## TASK PROMPT
Write out exactly, with both ends included, the lines that run from the line containing "The width and" to the end of the entries. Pictures are not part of the answer.

------ GIVEN INFORMATION

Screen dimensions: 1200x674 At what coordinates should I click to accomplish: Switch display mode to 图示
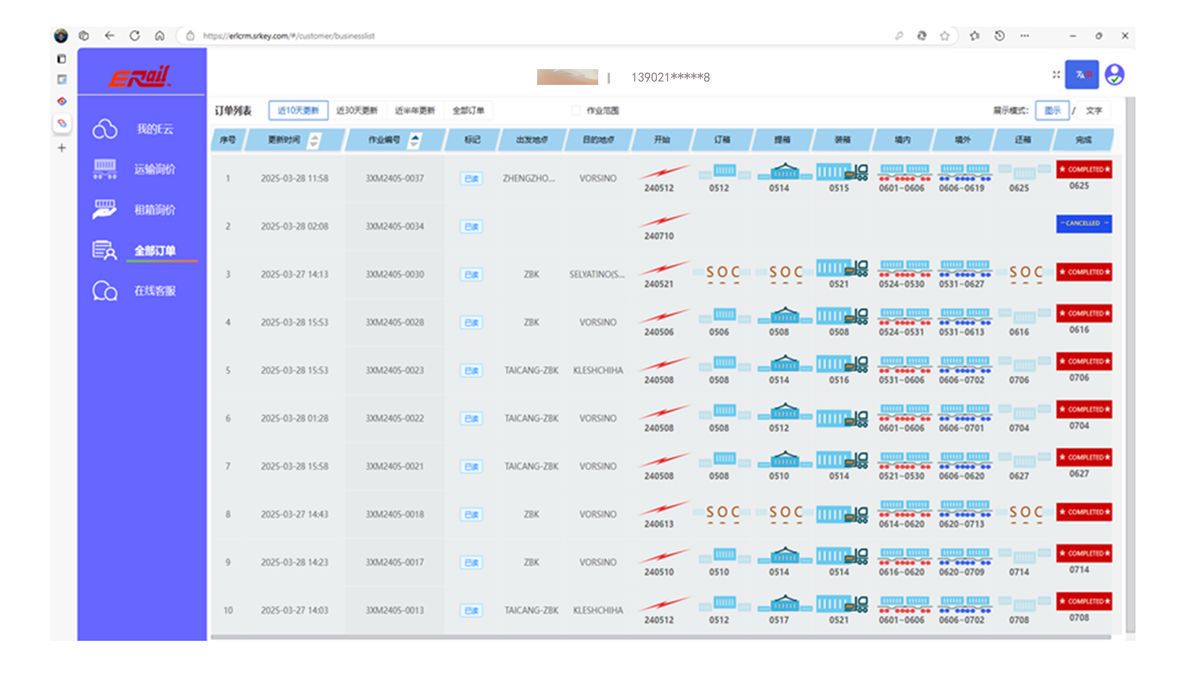point(1052,111)
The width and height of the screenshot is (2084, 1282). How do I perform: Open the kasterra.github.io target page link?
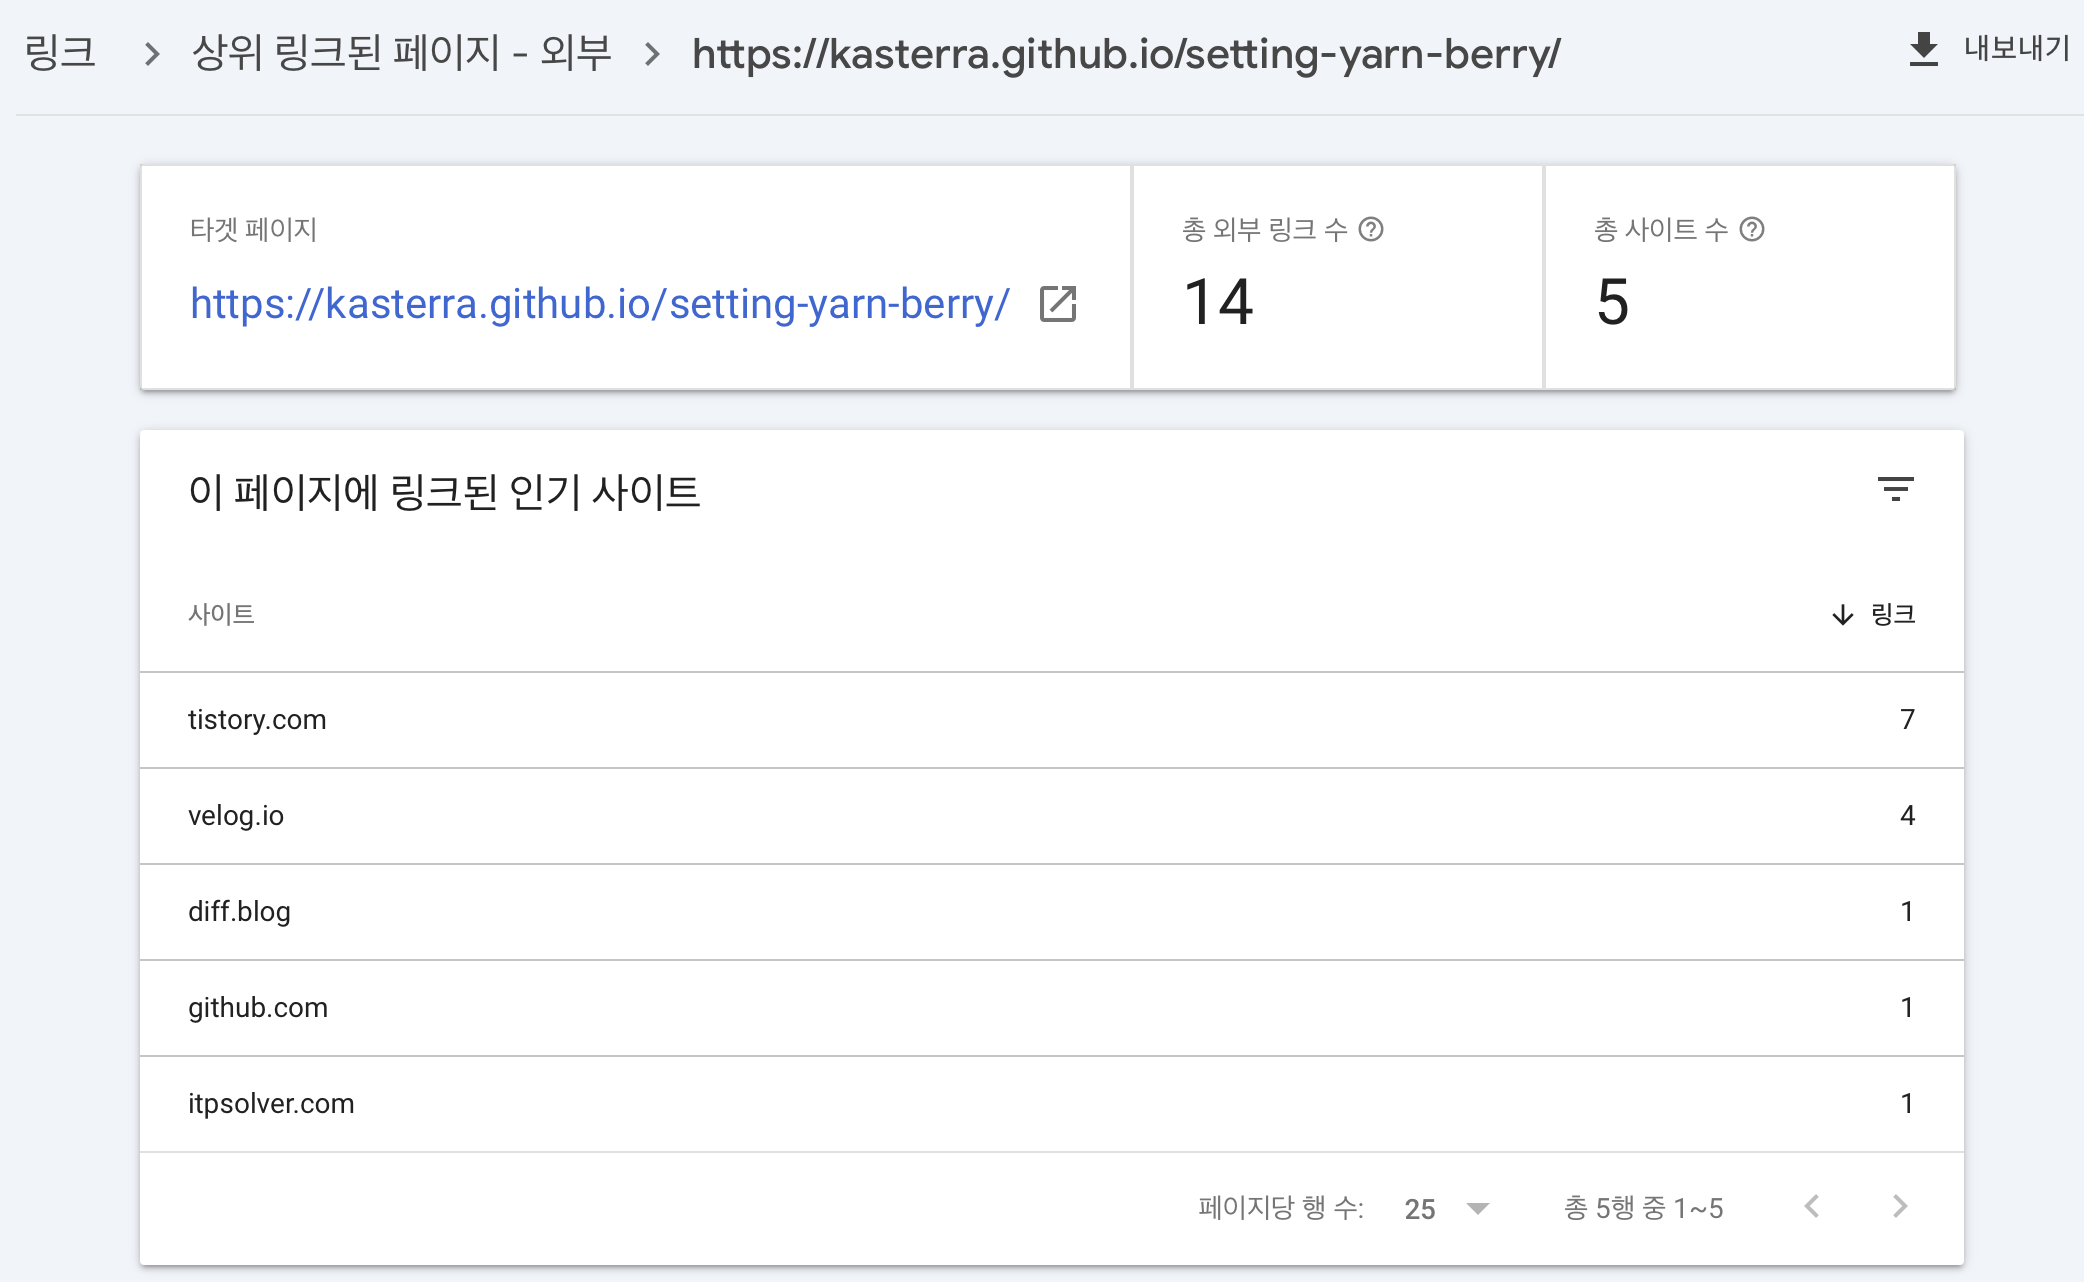599,304
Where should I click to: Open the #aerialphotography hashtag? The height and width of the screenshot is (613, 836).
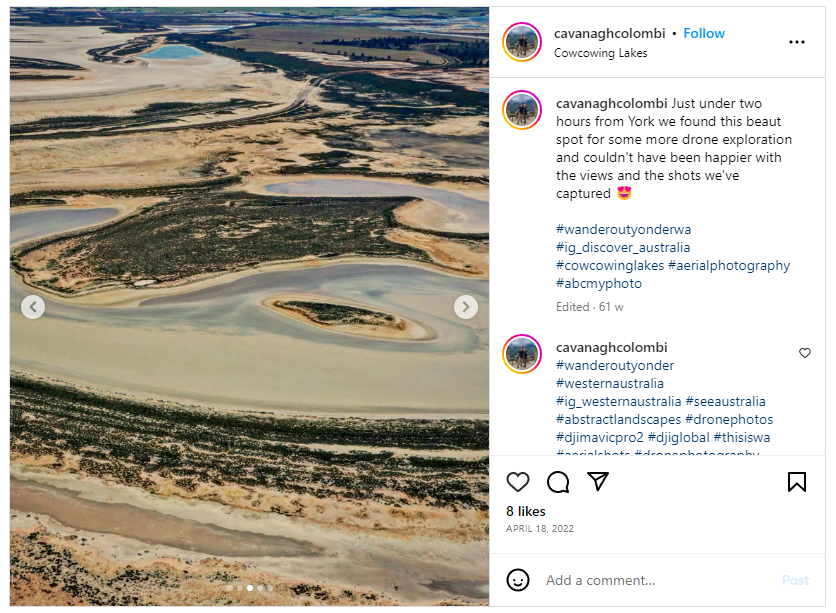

------------

## OUTPUT FOR THIS TASK
The width and height of the screenshot is (2084, 1282). How do I perform: Open the kasterra.github.io target page link?
599,304
Where should I click to: Open the #aerialphotography hashtag? The height and width of the screenshot is (613, 836).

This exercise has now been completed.